68 Pa. Super. 155 | Pa. Super. Ct. | 1917
Opinion by
The single question for our determination is, should the attaching creditor have judgment against the garnishee on the answers filed. The process of attachment execution is familiar. We suppose we may assume that “in order to sustain an attachment execution, there must be a debt due from the garnishee to the defendant in the judgment which may be payable at the time of the service of the writ or may become payable subsequently.” We quote from Lane’s App., 105 Pa. 49. It would follow the right of an attaching creditor can rise no higher than that of his debtor. What the latter could not sue for and recover from the garnishee is beyond the grasp of an attaching creditor. Let us look then to the origin of the fund in the possession of the garnishee and the essential nature of the obligation or duty that lies at the base of that possession.

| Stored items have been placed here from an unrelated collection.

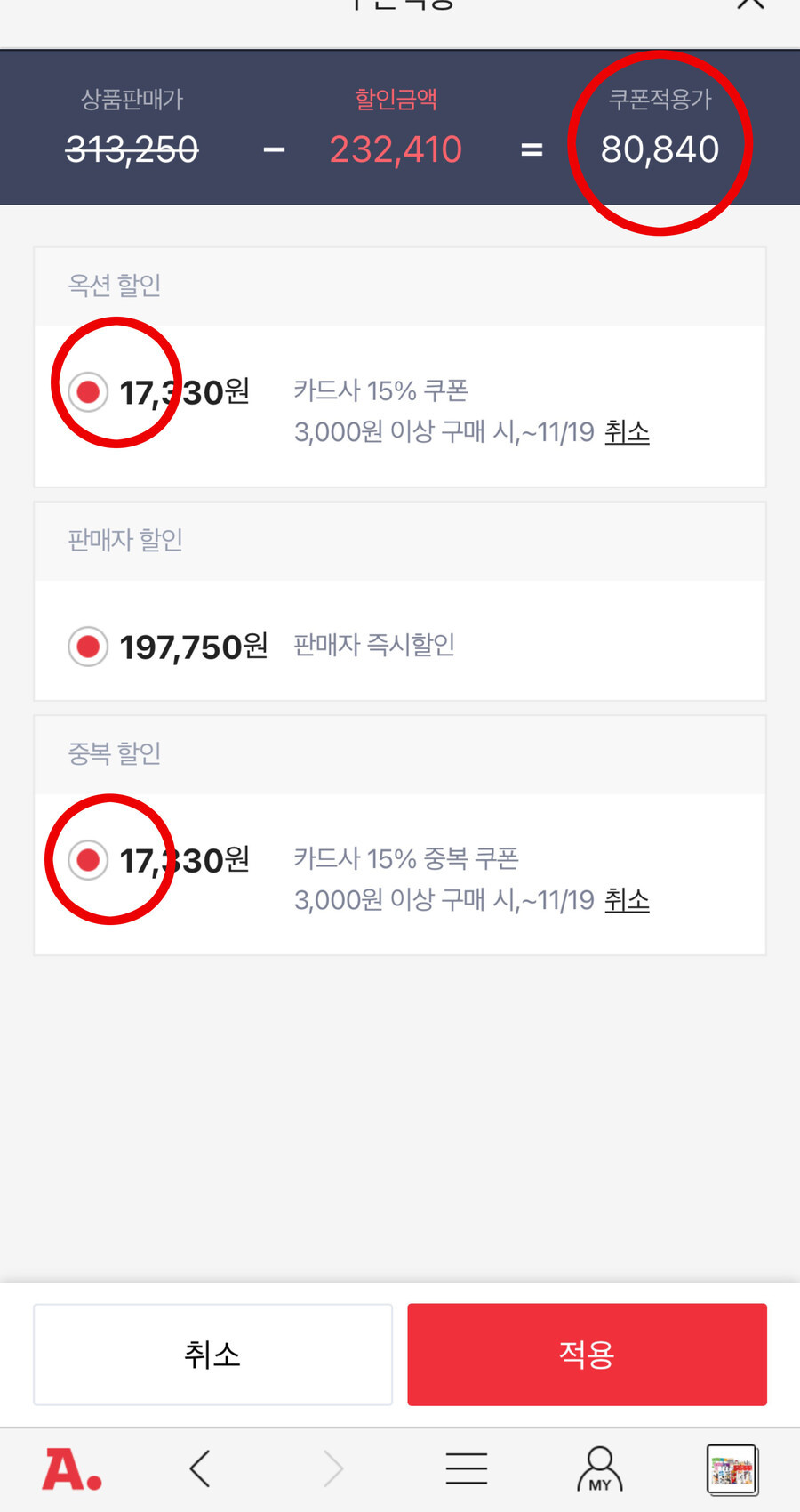Image resolution: width=800 pixels, height=1512 pixels.
Task: Select the 197,750원 판매자 즉시할인 radio
Action: [x=88, y=647]
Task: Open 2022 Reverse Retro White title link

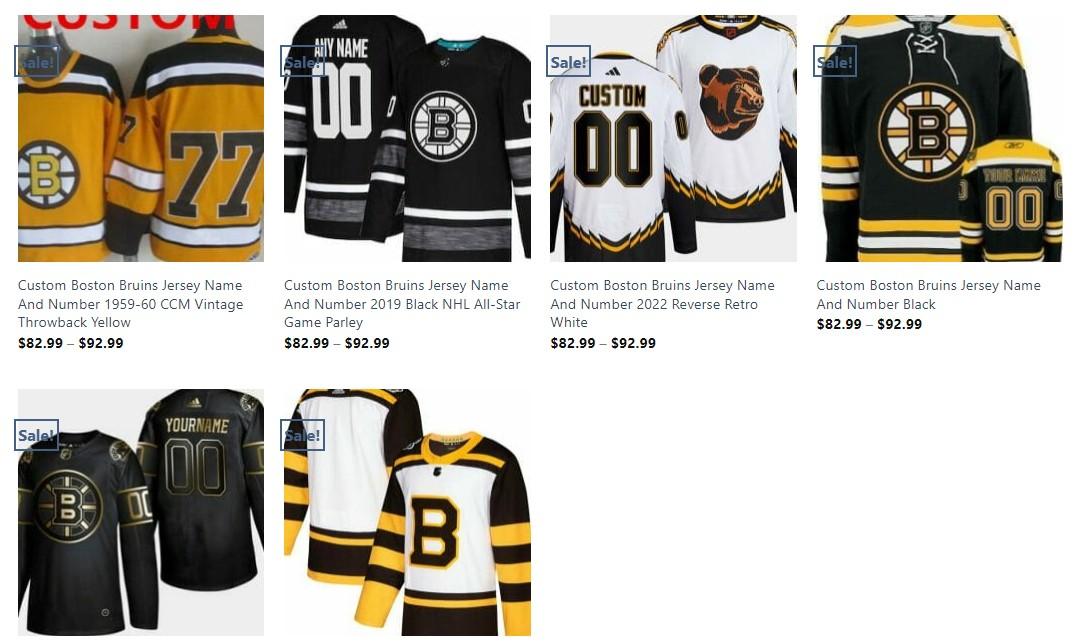Action: [662, 304]
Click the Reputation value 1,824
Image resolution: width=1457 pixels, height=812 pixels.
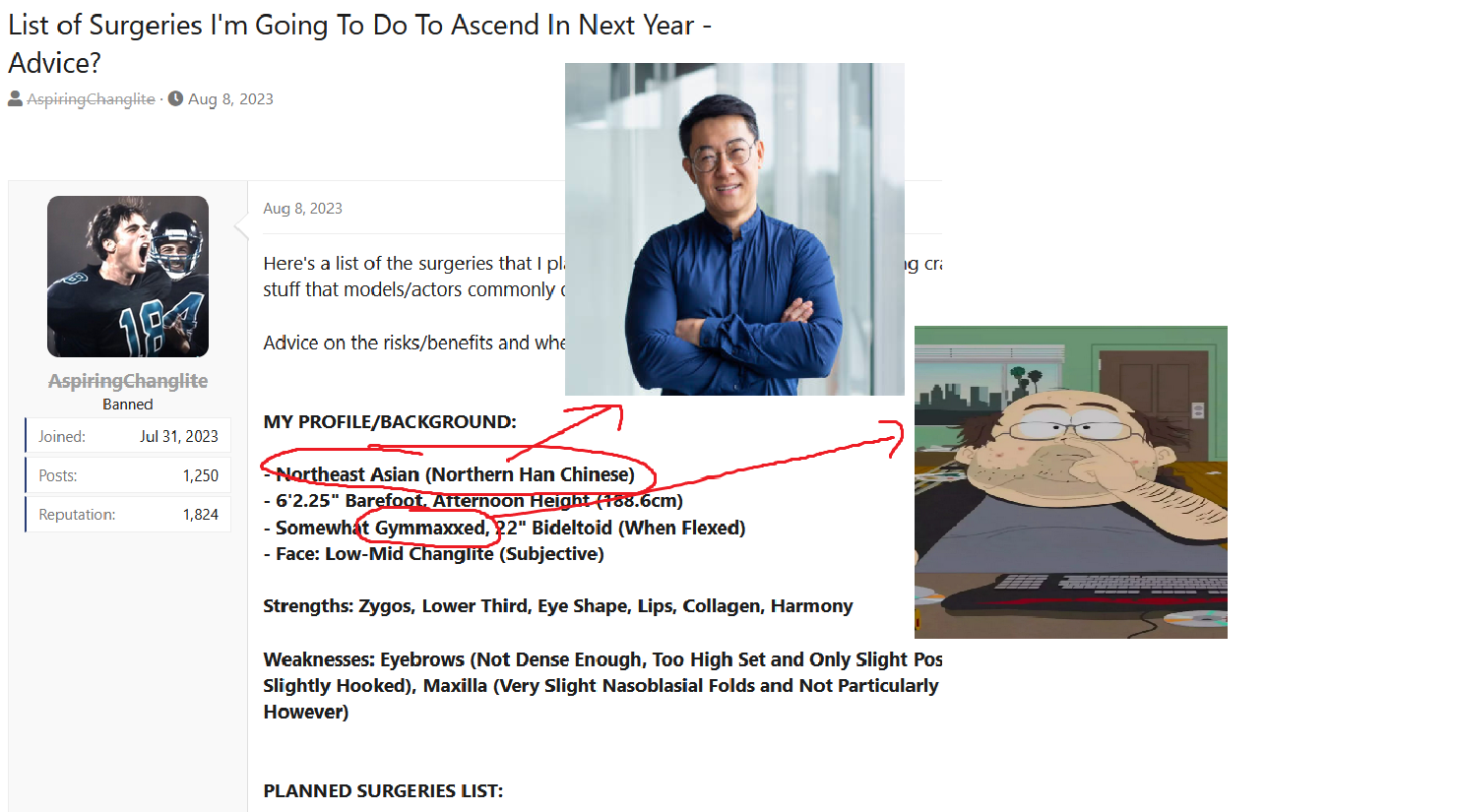201,515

Prior to October 15, 1913, one Hollman was conducting a wholesale liquor dealer’s business under a license from the Court of Quarter Sessions of Allegheny County.

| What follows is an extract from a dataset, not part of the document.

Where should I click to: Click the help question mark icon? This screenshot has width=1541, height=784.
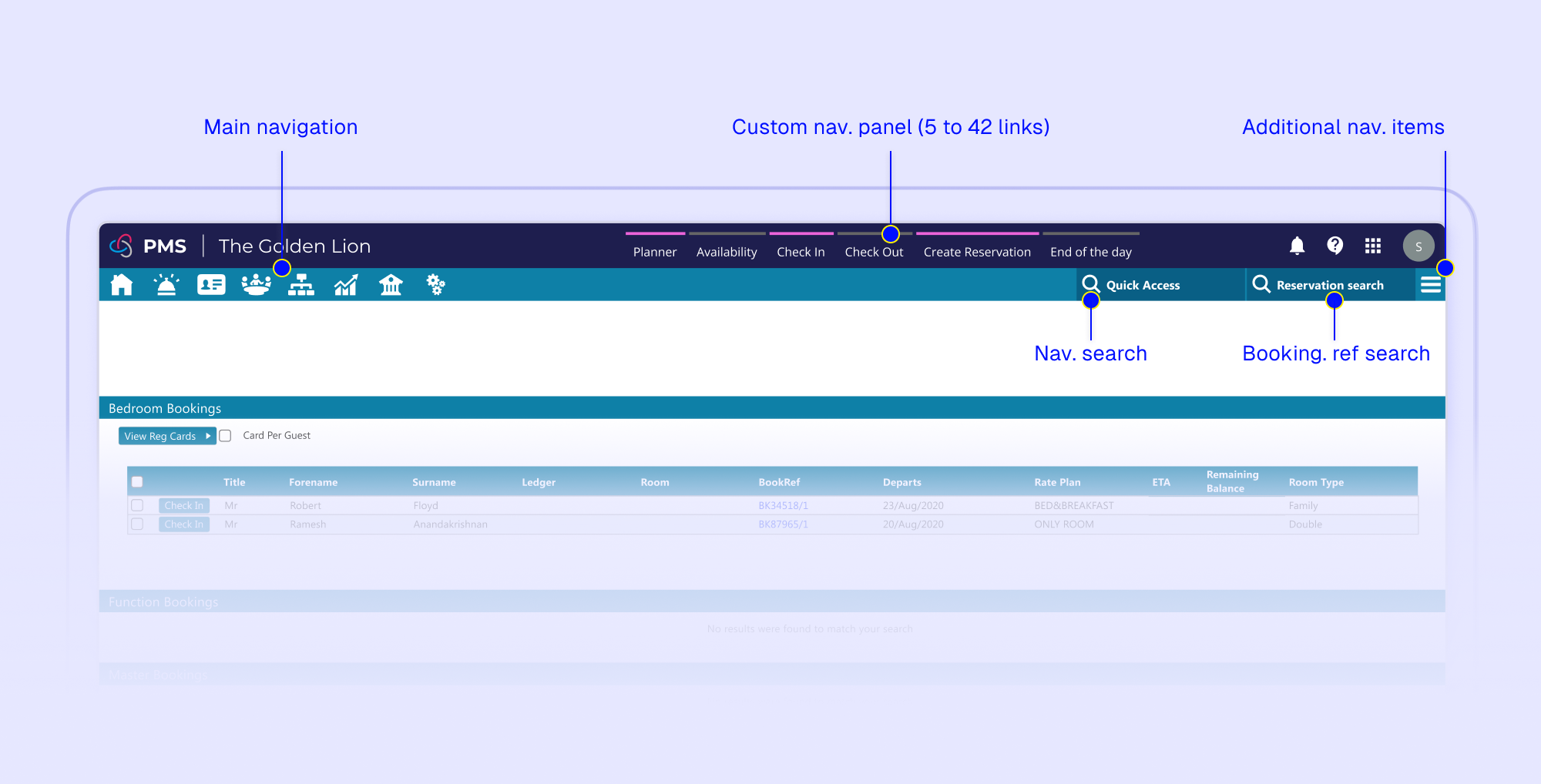[1335, 246]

It was apparent, however, the sale contemplated was within the class of sales regulated by the Act of March 28, 1905, P. L. 62, commonly known as the “Bulk Sales Act.” Were it not for the provisions of that statute, the parties to the contract could have, inter sese, carried it into complete execution. But because of that act the purchaser needed some protection in order to be assured that what he had bought and paid for might not be thereafter seized by some of the creditors of the seller. That situation resulted in the insertion into the contract of purchase and sale of the following clause: “The payment of the above mentioned sums shall be made in escrow to the firm of Prestley & Nesbit, Attorneys-at-Law, 902 Frick Building, Pittsburgh, Pa., who shall retain the same until said transfer of license shall be granted or refused, at which time, if said license be granted, they shall apply said sums to the amounts appearing to be owing by said Charles S. Hollinan to his creditors and turn the balance, if any, over to him. In case, however, said transfer of said license should be re
Would it have been legally possible for Hollman, the judgment debtor in the present case, to have thereupon maintained an action against the trustees in the possession of the fund for the recovery of the money? It seems clear to us such an action could not have been successfully prosecuted. The agreement had so far been executed that it was beyond his power to revoke it. The interests of other persons had intervened and there was, as we view it, a valuable consideration furnished by the creditors of which the trustees named were bound to take notice. This was the situation when the appellant company, a creditor, issued its writ of attachment execution. We agree with the learned judge below that the fund in the hands of the garnishee was immune from the grasp of the attaching creditor. The garnishee had accepted the trust created in the agreement referred to
On its face the agreement to which we have referred was not, as we view it, either a voluntary assignment for the benefit of creditors or an act of bankruptcy. Whether it was either or both would necessarily depend upon the ascertainment of facts altogether outside of the scope and terms of the agreement. But we do not regard the determination of any such questions as material to the disposition of the single problem here presented. We are satisfied the fund in the hands of the garnishee was beyond the reach of the attaching creditor and that, as a consequence, the conclusion reached by the learned court below was correct.
Judgment affirmed.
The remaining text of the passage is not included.